When many home owners first insured their homes, their policies originally had a $500.00 deductible that eventually changed to $1,000.  Now, with recent renewals, insurance companies have begun to assign a deductible amount that represents a percentage of the total value of the policy.  By this, if a home is insured for $300,000, a 1% deductible allows for each claim to carry a deductible amount of $3,000.  This means that a claim against the policy for a $7,000 to repair will result in a payment of $4,000.

A recent Missouri client was surprised and upset to learn that his deductible had increased from its original $1000 to over $5,000 when he filed what was his very first claim after decades of coverage.  While we were able to successfully negotiate an agreement with his insurer to waive this deductible amount for his claim, this was an exception to the rule that is not always available – as was the case of another client who discovered too late that she had a significant $2,300 amount to be deducted from her settlement of $6,400.

These increases in the deductible amounts are reported to the home owner at policy renewal on the “Declarations” page that is sent at the time of each renewal.  Unfortunately, many home owners will simply file this important page with their policies without reading and noting the change.

Take the time, today, to read your most recent declarations page to see if your deductible has changed.  It is possible to negotiate a lower deductible with your insurance company, in some cases, with a slight increase in your premium … but this must be done and in effect PRIOR to the date of any loss or damage.

Copyright 2013 James H. Bushart

How Many Will Walk Away From Their Own Money?
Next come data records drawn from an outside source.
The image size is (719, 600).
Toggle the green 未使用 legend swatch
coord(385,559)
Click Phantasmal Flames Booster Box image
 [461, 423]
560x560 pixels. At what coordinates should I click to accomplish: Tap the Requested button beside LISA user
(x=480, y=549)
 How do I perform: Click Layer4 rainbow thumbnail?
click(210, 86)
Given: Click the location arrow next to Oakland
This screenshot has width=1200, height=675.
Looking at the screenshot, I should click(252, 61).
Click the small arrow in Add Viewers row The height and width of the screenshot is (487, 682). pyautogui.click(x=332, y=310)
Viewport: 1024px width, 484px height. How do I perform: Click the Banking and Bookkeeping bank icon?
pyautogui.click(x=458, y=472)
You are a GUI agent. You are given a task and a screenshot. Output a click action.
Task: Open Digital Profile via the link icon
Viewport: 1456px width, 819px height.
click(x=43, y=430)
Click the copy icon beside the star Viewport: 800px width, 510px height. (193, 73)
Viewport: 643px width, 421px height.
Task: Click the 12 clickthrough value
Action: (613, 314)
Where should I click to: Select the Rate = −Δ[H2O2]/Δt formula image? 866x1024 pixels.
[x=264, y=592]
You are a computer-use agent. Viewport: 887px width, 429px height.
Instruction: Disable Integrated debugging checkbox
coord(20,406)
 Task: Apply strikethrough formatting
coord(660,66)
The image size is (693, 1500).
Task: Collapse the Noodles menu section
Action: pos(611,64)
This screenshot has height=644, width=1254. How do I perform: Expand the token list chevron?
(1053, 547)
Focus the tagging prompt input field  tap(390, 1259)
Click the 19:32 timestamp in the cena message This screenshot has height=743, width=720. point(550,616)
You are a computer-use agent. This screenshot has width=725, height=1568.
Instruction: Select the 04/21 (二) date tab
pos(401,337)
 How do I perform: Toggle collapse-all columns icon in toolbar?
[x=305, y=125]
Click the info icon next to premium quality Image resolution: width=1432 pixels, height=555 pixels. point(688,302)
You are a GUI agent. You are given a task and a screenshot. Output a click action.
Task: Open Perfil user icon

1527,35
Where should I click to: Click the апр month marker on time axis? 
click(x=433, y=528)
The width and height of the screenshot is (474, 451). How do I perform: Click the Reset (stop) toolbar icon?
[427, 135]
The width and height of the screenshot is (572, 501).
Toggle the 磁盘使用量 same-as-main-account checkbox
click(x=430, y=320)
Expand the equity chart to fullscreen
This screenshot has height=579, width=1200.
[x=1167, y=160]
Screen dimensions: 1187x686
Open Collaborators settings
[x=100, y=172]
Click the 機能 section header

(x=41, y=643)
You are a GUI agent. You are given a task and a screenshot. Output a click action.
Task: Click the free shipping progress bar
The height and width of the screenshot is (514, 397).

My client’s legitimate claim with his insurance company for property damage had been denied and so he contacted me.
After my first contact with them, the insurance company offered a very small amount of money which they had calculated from their adjuster’s database (commonly used by adjusters throughout the United States) and that was less than his deductible — for which they would still pay nothing.
Following a few more contacts from me, I received this email from the insurance company:
  “Mr. Bushart, after doing some additional research on patio cover pricing, I feel that the pricing that you provided is more in line with what the insured had than what is on our data base. As such, we will use your figures for settling on the patio cover.
  How would you like the check issued and where would you like it delivered?”
How many other insured home and business owners will simply walk away from a denied or underpaid claim and leave money that is rightfully theirs laying on the table?